On a cloud surrounded by myriad prayers, I will attend yet another Zoom seder this week. The pandemic has cycled through the seasons and the holidays. Days, weeks and months have bunched up into time for which I cannot account. Time has not exactly been lost, but it is no longer recognizable either.

The pandemic year brought a new iteration of the verb “zoom” for me. I first heard the word used in an old Aretha Franklin song, “Who’s Zoomin’ Who?” In those lyrics, “zoom” connoted a stealth flirtation. But there was also malice in the word—as in “who’s fooling whom”? In this disorienting new world, Zoom the app presented the strange sensation of landing in someone’s home without leaving my own. It took me through time zones with ease but ultimately, I was disoriented. It was an ersatz trip dressed up in virtual pretense. All I know is that I miss everyone.

I tried to attend synagogue over Zoom. Thanks to my temple clergy for trying their best to integrate services and rituals in our lives in a spiritual continuum. This year, I commemorated the anniversaries of deaths, including my father and aunt, with a recitation of the Mourner’s Prayer at my dining room table. With my laptop streaming services, I stood when prompted and felt as if I were memorializing my loved ones in a vacuum. Who’s Zoomin’ who?

This year again, Zoom intends to take me to the edge of the Red Sea that God, through Moses, will part to deliver my people who were once slaves to chaotic freedom. We’ll wander the desert for 40 years. In the end, Moses will never see Israel; he’ll die just outside of the country’s boundaries. The ancients had no version of Zoom with which to transcend the present or alter reality.

But I have been lucky to worship over the computer screen with family and friends this past year. I’ve lit the Sabbath candles with my beloveds, and I’ve said blessings over the Hanukkah candles with a gallery of faces, all of us grateful to have a way to share time and space. It is a privileged loophole. I’ve also toasted people on makeshift happy hours that have become science fiction in my mind—my arm going through the computer to clink glasses, touch someone’s hand. My daydreaming is abruptly over when I realize that space and imagination are severely limited on my laptop.

Seder—the name of the Passover meal—means “order.” Things are done in a certain sequence in the retelling and dramatizing of the holiday’s story. The seder’s blueprint, the Haggadah, means “telling.” There is comfort in reading from the same text every year, giving us a multi-dimensional understanding of the familiar. My tribe relishes hearing its foundational story over and over. We focus on various details, whose meaning may have been lurking all along, like our bashful God.

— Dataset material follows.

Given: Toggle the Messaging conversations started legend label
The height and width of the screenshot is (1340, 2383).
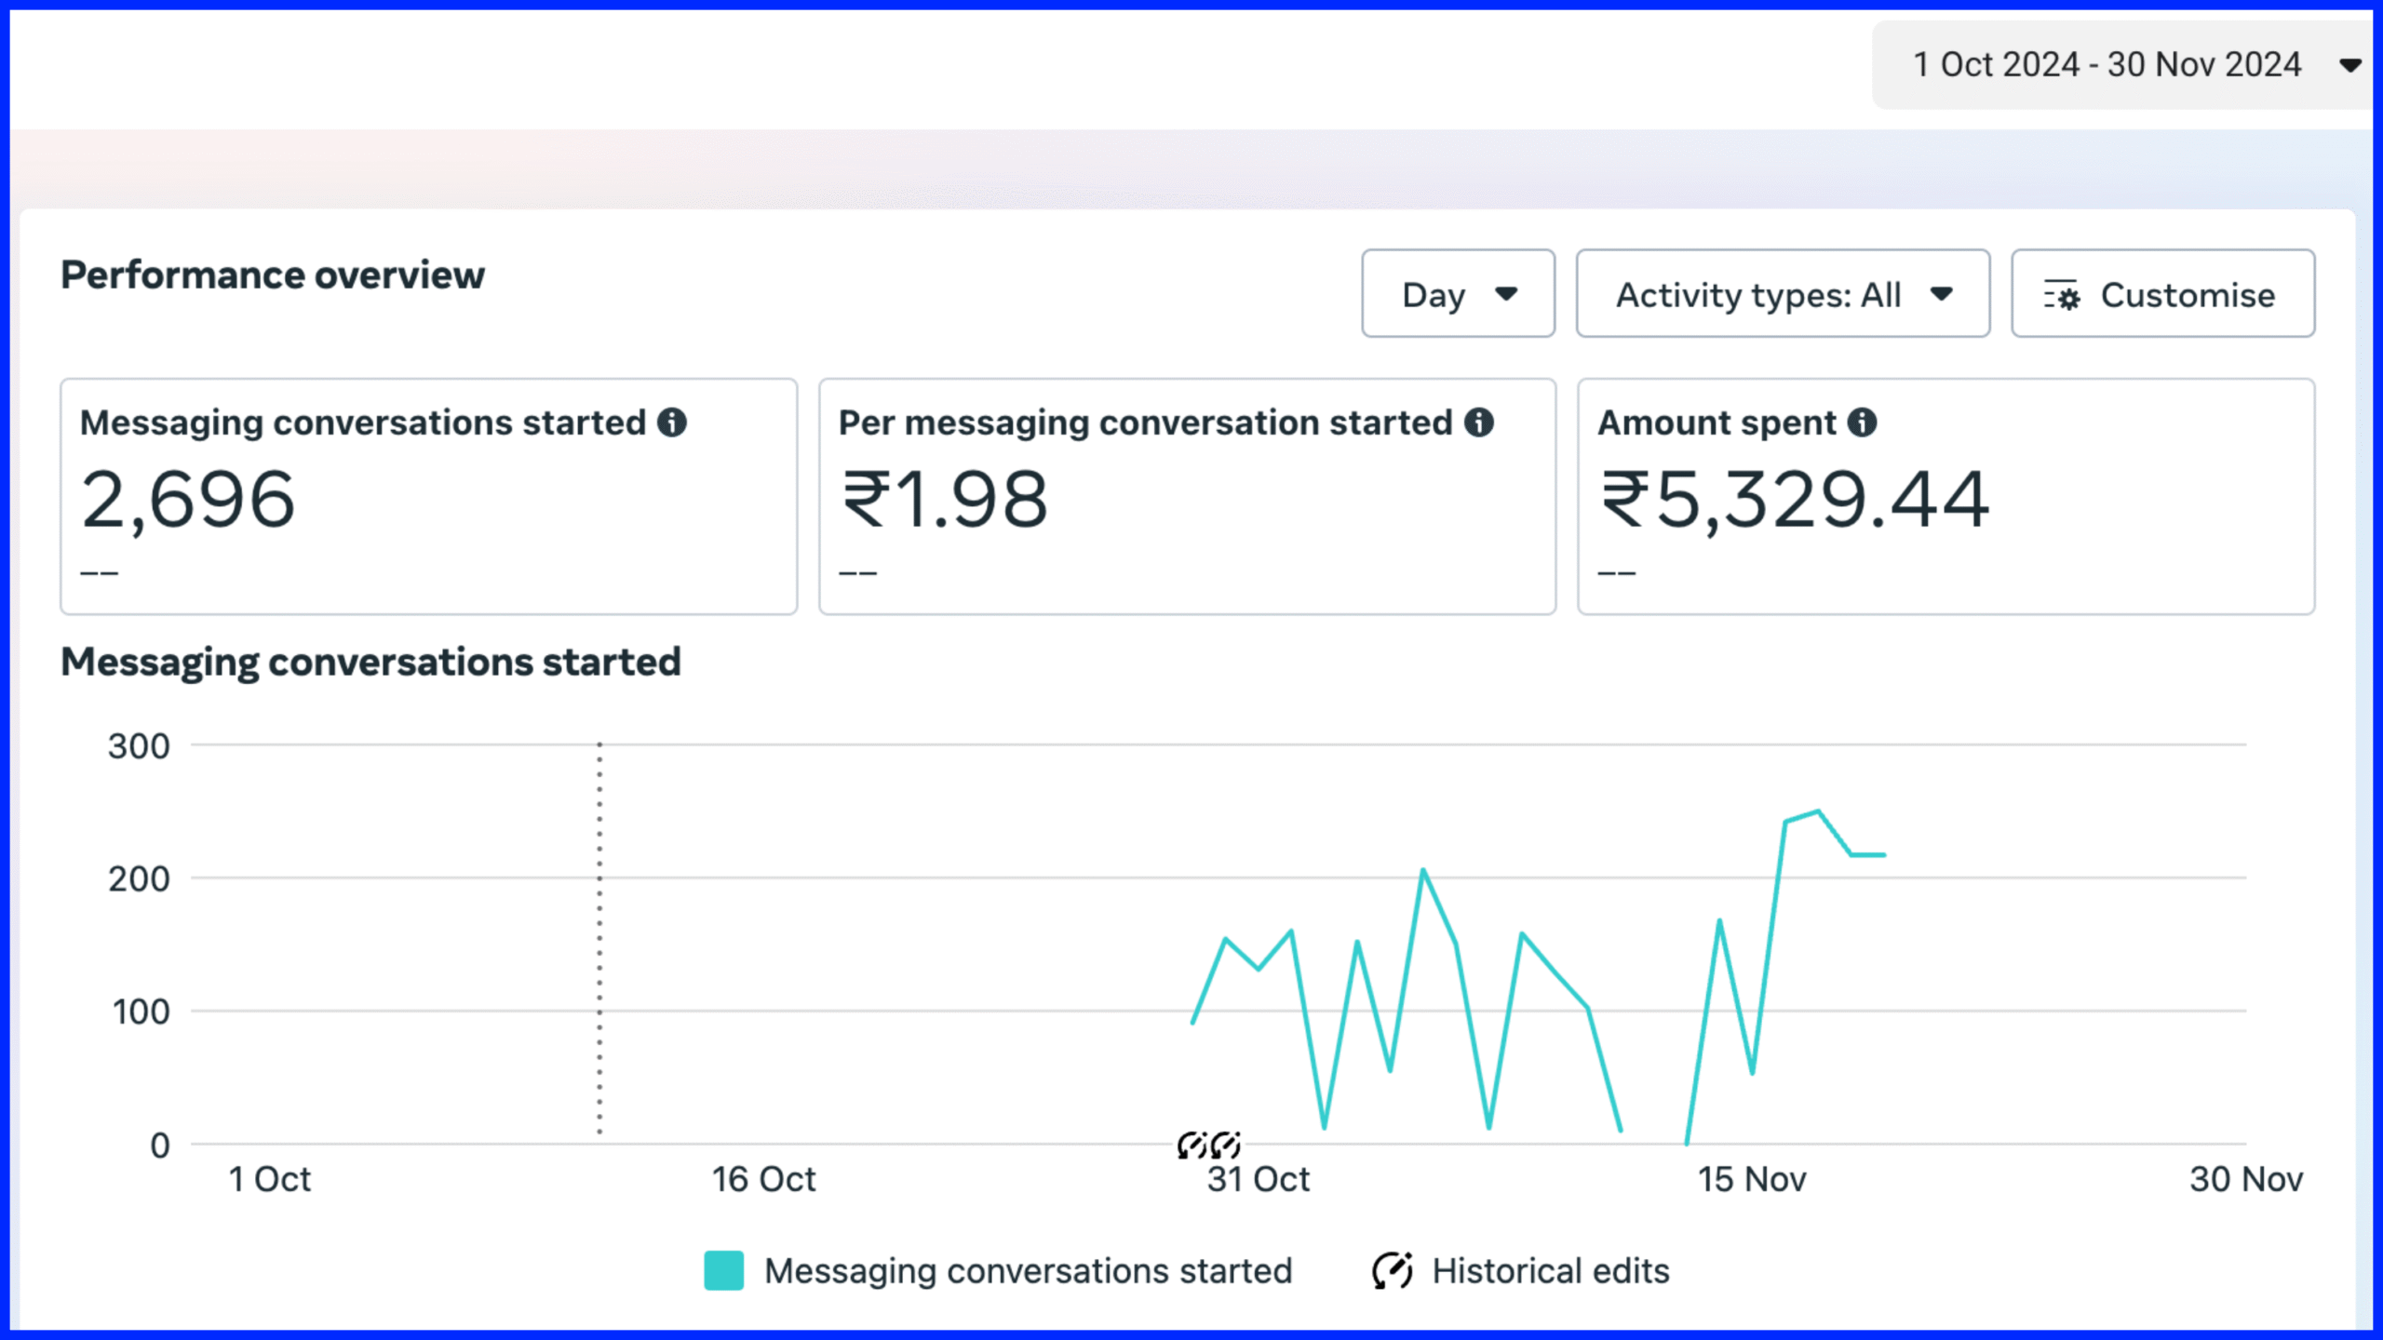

Here is one of the things the Haggadah shares with the pandemic—its heroes are mostly unsung. Moses is curiously absent from the text, as is his sister, Miriam, who welcomed the Israelites to the other side of the Red Sea with song and dance. There is no word about the brave midwives, Shifra and Puah, who defied Pharaoh’s edict to murder all newborn Jewish males. By saving baby Moses’s life, they jumpstarted the Exodus. The Haggadah is silent about Pharaoh’s daughter, who plucked Moses out of a basket floating on the Nile.

We’ve lost more than half a million souls in our country to a virus we didn’t see until it was too late. Last year much was made of naming COVID-19 the 11th plague of our contemporary Passover observance. It was a visceral reality that made terrifying sense. An image came to my mind from the classic movie “The Ten Commandments.” In all of its kitschy glory, the film has an image that I repurpose for that 11th plague—the vapors taking over Egyptian homes, portending the slaying of their first-born males. An eye for an eye—the Torah’s troublesome description of revenge. In the end, there is no acceptable joy in anyone’s death.

People are infinitely imaginative in a crisis. They invent a new set of rituals and develop a related vocabulary. We have accepted contactless delivery of a holiday that normally draws its vitality from the blessings of community and love. Another example: Last year, people called the seders “zeders.” I wasn’t keen on the blending. Maybe it’s Zoom fatigue—another phenomenon of the times—but I’ve recently warmed up to “zeder.” It has a cozy, old-world Yiddish inflection. It’s an apt hybrid as I Zoom into Passover semi-vaccinated. As has been said since time immemorial at the end of every seder: “Next year in Jerusalem.” However, this year I will add the more attainable hope of sitting at my sister’s dining room table next Passover.